▶ **REQUIRED WORK**:
Please output every entry below exactly as written, leaving out any pictures.

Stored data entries

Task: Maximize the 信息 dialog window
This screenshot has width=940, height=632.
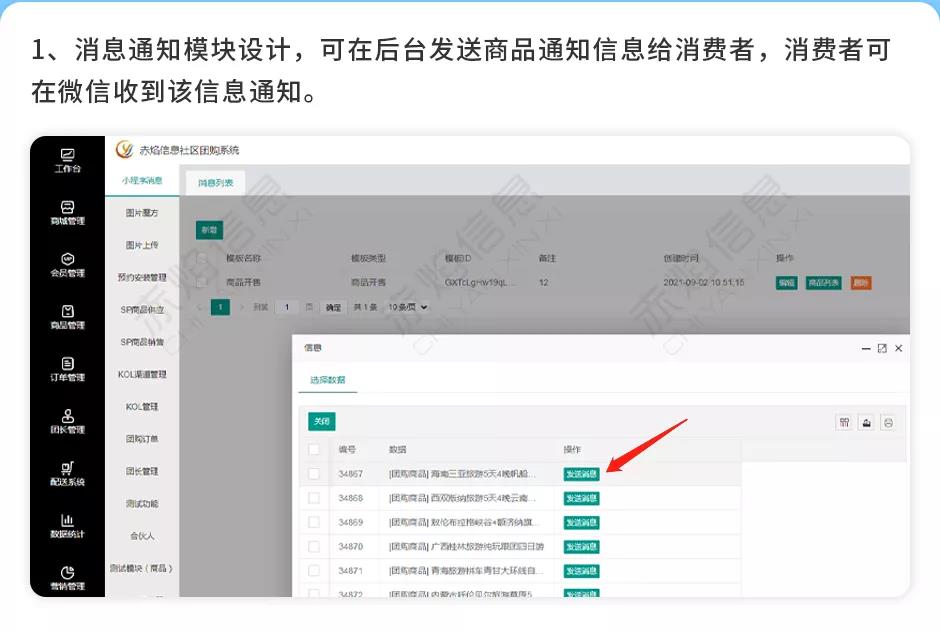Action: point(882,348)
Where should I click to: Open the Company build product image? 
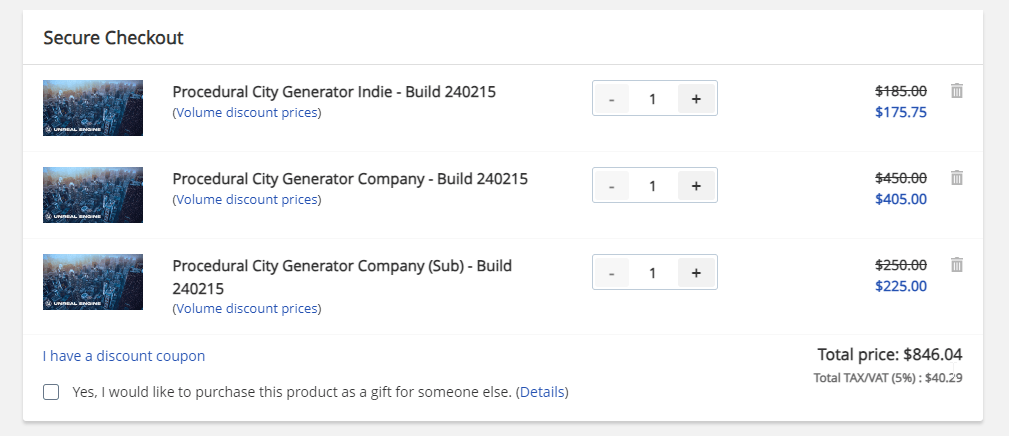pyautogui.click(x=93, y=195)
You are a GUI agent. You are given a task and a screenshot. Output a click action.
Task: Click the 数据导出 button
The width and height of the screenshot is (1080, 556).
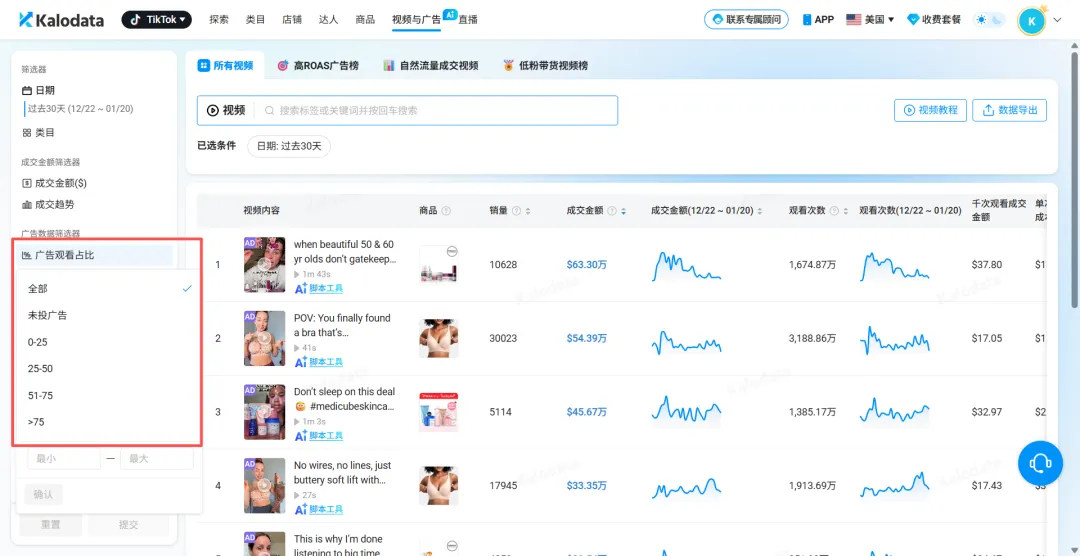click(x=1009, y=110)

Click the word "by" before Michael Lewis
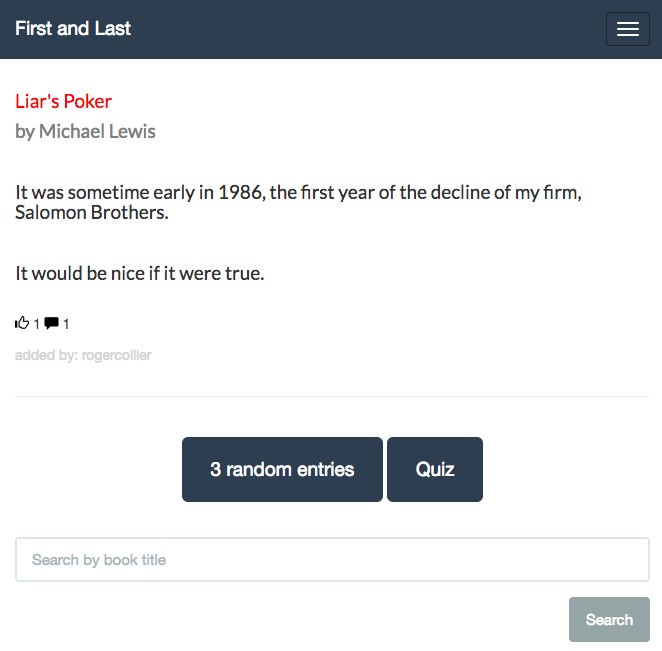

▶ **WRITTEN REPLY**:
Task: Maximize the 信息 dialog window
This screenshot has width=940, height=632.
Action: point(882,348)
Where should I click to: Open the Company build product image? 
pyautogui.click(x=93, y=195)
You are a GUI agent. You are given a task and a screenshot. Output a click action.
Task: Click the 数据导出 button
The width and height of the screenshot is (1080, 556).
click(x=1009, y=110)

Click the word "by" before Michael Lewis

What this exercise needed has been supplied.